→ Activity list
a) Using the post below on the Algo language, decide whether each statement agrees with it. Answer yes or no and quote the words that decide it.
(i) The Algo system for the G-15 was based on Algol 60.
(ii) Data passed between compiler passes was punched out on paper tape.
(iii) The Algo compiler produced code for a virtual machine.
b) Answer these questions from the post below on the Algo language.
(i) Which organization produced the Algo system?
(ii) How many passes did the Algo compiler have?
(iii) In step 1, what goes into the tape reader before booting?

[Text for analysis — start]

Tuesday, July 04, 2006

My first high-level language: Algo

Bendix Computer Division produced one of the first implementations of a language in the Algol family. The Algo system for the G-15 was based on Algol 58. It was a three-pass compiler [1] that produced code for a virtual machine rather similar to Intercom 1000.

Due to memory limitations, intermediate data between passes of the Algo compiler had to be punched out on paper tape and then read back in for the next pass. So to compile and run a program the user needed to:
0) Punch the source program on paper tape (online or offline).
1) Place the cassette [2] for pass 1 in the tape reader and boot it.
2) Replace the cassette by the source program and read it in.
3) Remove the output of pass 1 from the tape punch.
4) Replace the source program tape by the cassette for pass 2 and boot it.
5) Replace the cassette by the output of pass 1 and read it in.
6) Remove the output of pass 2 from the tape punch.
7) Replace the intermediate tape by the cassette for pass 3 and boot it.

[Text for analysis — finish]
[The data — start]

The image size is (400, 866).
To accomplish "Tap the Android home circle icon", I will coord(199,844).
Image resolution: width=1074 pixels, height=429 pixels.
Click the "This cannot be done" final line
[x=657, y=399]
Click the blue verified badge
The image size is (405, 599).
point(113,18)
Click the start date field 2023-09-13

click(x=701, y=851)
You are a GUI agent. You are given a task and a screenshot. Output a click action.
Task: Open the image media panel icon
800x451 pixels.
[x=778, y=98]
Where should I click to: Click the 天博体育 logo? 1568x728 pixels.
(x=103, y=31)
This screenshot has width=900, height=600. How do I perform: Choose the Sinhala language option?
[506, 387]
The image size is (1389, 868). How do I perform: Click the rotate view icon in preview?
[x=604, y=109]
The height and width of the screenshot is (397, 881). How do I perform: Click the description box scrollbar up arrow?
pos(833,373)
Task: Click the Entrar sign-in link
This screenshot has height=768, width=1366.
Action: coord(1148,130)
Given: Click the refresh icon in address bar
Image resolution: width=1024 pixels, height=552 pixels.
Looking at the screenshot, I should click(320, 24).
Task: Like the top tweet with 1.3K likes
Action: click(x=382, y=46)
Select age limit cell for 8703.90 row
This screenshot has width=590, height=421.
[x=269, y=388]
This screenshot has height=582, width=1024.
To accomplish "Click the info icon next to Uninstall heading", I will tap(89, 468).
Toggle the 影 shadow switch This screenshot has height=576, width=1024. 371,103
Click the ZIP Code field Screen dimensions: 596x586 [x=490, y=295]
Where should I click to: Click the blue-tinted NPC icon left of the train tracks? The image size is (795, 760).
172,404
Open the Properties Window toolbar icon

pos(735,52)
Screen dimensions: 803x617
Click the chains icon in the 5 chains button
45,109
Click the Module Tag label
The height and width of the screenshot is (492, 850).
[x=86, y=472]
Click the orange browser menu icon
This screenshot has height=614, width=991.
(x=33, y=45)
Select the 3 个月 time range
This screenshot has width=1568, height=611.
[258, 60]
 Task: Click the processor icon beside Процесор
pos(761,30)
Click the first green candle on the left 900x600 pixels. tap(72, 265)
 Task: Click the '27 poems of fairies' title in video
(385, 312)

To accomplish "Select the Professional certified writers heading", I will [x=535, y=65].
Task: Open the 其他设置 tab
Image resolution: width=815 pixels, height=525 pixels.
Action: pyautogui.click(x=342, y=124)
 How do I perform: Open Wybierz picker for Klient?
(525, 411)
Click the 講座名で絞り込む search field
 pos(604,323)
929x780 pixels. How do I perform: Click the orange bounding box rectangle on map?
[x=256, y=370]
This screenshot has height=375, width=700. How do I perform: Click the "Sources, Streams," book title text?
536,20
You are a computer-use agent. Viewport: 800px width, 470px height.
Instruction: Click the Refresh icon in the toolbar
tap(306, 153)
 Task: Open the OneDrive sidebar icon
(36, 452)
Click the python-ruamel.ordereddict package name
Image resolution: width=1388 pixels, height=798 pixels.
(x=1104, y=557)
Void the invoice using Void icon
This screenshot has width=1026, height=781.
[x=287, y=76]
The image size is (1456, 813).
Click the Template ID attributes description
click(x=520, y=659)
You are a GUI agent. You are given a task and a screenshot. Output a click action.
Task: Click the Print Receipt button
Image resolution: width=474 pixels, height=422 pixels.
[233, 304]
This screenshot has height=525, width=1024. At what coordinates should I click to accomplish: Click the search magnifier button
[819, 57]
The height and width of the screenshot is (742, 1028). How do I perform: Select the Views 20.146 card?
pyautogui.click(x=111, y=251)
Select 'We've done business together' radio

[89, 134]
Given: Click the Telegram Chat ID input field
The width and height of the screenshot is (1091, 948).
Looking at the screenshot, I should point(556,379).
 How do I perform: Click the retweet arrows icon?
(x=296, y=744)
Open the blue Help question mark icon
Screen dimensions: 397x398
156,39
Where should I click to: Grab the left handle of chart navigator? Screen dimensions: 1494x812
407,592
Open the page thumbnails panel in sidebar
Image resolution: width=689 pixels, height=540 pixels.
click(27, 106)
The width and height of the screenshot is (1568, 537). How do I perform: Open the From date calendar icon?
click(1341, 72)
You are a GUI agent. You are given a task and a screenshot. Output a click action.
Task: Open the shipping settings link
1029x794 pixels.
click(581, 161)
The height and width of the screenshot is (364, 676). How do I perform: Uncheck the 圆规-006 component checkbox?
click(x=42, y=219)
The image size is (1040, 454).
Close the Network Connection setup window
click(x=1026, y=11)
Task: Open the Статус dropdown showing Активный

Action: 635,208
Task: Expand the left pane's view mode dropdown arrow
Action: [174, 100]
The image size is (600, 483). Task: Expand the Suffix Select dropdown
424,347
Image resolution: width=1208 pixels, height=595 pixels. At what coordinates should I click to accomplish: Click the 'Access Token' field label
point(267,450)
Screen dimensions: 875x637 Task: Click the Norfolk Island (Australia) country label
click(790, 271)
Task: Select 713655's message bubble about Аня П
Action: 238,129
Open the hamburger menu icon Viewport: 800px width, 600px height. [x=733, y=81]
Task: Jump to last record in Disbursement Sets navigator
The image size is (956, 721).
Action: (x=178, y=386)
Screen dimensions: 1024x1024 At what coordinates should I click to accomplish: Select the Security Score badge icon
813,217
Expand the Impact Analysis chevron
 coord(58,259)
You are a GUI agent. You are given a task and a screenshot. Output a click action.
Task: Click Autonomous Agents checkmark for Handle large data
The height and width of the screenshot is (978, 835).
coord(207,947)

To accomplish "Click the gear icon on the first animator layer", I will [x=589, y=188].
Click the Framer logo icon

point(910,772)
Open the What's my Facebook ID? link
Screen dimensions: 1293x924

[The data — finish]

→ Numbered answers
a)
(i) No: "The Algo system for the G-15 was based on Algol 58."
(ii) Yes: "intermediate data between passes of the Algo compiler had to be punched out on paper tape and then read back in for the next pass."
(iii) Yes: "produced code for a virtual machine rather similar to Intercom 1000."

b)
(i) Bendix Computer Division
(ii) Three
(iii) The cassette for pass 1